Note: This project is currently under development.

GiNi-GWAS post-GWAS process:

Python-based, post-GWAS processing and analysis pipeline

GiNi is a automated pipeline built for post-GWAS analysis. With GWAS summary statistics as input, the pipeline processes and perform a set of comprehensive analyses. Uses brain gene-expression and splicing data resources for analysis. GiNi includes the following modules:

• Global Genetic Correlation
• Local Genetic Correlation
• Mendelian Randomization
• Heritability
• Transcriptome-Wide Associations

Overview of the pipeline

How to use the package:

Clone the github directory using:

https://github.com/A2U8C/GiNi_post_GWAS_processing.git

Virtual environment:

Navigate to the "smacc" folder and then create a virtual environment using the requirements.txt file:

conda create -n GiNi_Env python== 3.8 -y
conda activate GiNi_Env
pip install -r requirements.txt
pip install .

Prepare underlying tools:

## Run the following python script, to create environments and other tools which will be required by GiNi
python setup_tools_Gini.py
wget -O output_filename.ext https://www.dropbox.com/s/GiNi_underlying_data?dl=1

Input file fomat:

GiNi expect input_txt argument which is path to the input file which contains all GWAS files path. Example of input_txt input

/path/to/GWAS/stats/studyName__TraitName

/path/to/GWAS/stats/ukbb_regenie/ukbb__Total_MeanThickness.regenie
/path/to/GWAS/stats/ukbb_regenie/ukbb__Witelson5_Genu_Area.regenie
/path/to/GWAS/stats/ukbb_regenie/ukbb__Witelson5_Isthmus_MeanThickness.regenie
/path/to/GWAS/stats/abcd_regenie/abcd__Total_MeanThickness.regenie
/path/to/GWAS/stats/abcd_regenie/abcd__Witelson5_Genu_Area.regenie
/path/to/GWAS/stats/abcd_regenie/abcd__Witelson5_Isthmus_MeanThickness.regenie

Test the tool:

python gini_main.py input-module-wrapper \
	--input_txt /path/to/GWAS/stats/ABCD_UKBB_input.txt \
	--n_studies 1 \
	--ethnicity European \
	--analysis_list Heritability \
	--tissues_cells Astrocytes \
	--meta random \
	--gwas_format regenie \
	--lava_control_cases /path/to/Case_Controls/COPC_Case_control.txt

--input_txt : To the input file

--n_studies : Number of studies, to verify if Meta-Analysis is required

--ethnicity : Ethnicity for selecting the appropriate reference

--analysis_list : Comma seperated analysis list or 'ALL' for all analysis

--tissues_cells : Brain tissue and cells to performe TWAS and heritability

--meta : Analysis type for meta-analysis

--gwas_format : Format of the input GWAS

--control_cases : File containing count of control/cases for each trait

--computing_options : If HPC is available, else tests will run sequentially

If you use this code, please cite the following:

• Willer, C. J., et al.

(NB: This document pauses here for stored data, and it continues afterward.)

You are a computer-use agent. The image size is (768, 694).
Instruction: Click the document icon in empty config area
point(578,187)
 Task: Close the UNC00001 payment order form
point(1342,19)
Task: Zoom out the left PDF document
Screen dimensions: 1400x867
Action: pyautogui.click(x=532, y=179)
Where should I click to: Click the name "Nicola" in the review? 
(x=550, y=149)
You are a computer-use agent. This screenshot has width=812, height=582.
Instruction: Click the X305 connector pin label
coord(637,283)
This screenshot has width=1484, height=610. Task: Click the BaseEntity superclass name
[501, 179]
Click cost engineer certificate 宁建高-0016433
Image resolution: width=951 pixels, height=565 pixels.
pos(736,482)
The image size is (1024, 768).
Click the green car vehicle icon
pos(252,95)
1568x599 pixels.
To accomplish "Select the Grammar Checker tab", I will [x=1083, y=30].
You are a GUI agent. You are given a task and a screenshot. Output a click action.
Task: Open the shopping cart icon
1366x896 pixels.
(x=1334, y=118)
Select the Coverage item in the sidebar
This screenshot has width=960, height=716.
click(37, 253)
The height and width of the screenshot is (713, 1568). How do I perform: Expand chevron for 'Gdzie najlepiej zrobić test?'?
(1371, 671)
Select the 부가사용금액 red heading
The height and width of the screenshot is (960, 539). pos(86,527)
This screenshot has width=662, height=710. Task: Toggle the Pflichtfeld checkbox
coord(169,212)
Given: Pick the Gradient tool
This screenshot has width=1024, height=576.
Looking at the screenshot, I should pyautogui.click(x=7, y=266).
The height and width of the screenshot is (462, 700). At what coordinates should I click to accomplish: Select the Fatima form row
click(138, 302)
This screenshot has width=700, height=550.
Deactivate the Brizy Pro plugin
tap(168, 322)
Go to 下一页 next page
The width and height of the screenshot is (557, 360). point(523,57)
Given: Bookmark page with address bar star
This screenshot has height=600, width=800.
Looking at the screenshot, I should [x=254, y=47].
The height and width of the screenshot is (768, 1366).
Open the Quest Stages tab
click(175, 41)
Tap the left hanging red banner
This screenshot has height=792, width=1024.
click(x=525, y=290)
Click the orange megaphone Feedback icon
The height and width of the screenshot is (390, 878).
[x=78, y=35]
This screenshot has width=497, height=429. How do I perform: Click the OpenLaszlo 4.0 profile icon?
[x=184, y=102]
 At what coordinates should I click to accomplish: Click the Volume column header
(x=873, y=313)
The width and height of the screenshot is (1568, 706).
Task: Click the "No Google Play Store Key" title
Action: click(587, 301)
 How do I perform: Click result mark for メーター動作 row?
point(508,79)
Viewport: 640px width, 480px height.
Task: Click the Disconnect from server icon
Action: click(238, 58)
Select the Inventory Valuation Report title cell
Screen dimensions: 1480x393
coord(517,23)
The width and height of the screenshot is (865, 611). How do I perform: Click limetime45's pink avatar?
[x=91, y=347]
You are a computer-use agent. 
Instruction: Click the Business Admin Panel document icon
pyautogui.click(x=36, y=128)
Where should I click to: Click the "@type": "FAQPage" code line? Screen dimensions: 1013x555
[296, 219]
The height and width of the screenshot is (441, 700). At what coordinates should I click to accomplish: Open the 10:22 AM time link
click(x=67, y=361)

METAL: fast and efficient meta-analysis of genomewide association scans. Bioinformatics 26, 2190–2191 (2010).
• Bulik-Sullivan, B. et al. LD score regression distinguishes confounding from polygenicity in genome-wide association studies. Nat. Genet. 47, 291–295 (2015).
• Werme, J., et al. An integrated framework for local genetic correlation analysis. Nat. Genet. 54, 274–282 (2022).
• Morrison J, et al. Mendelian randomization accounting for correlated and uncorrelated pleiotropic effects using genome-wide summary statistics. Nat Genet. 2020.
• Finucane, H. K. et al. Heritability enrichment of specifically expressed genes identifies disease-relevant tissues and cell types. Nat. Genet. 50, 621–629 (2018).
• de Leeuw, C., et al. On the interpretation of transcriptome-wide association studies. PLoS Genet. 19, e1010921 (2023).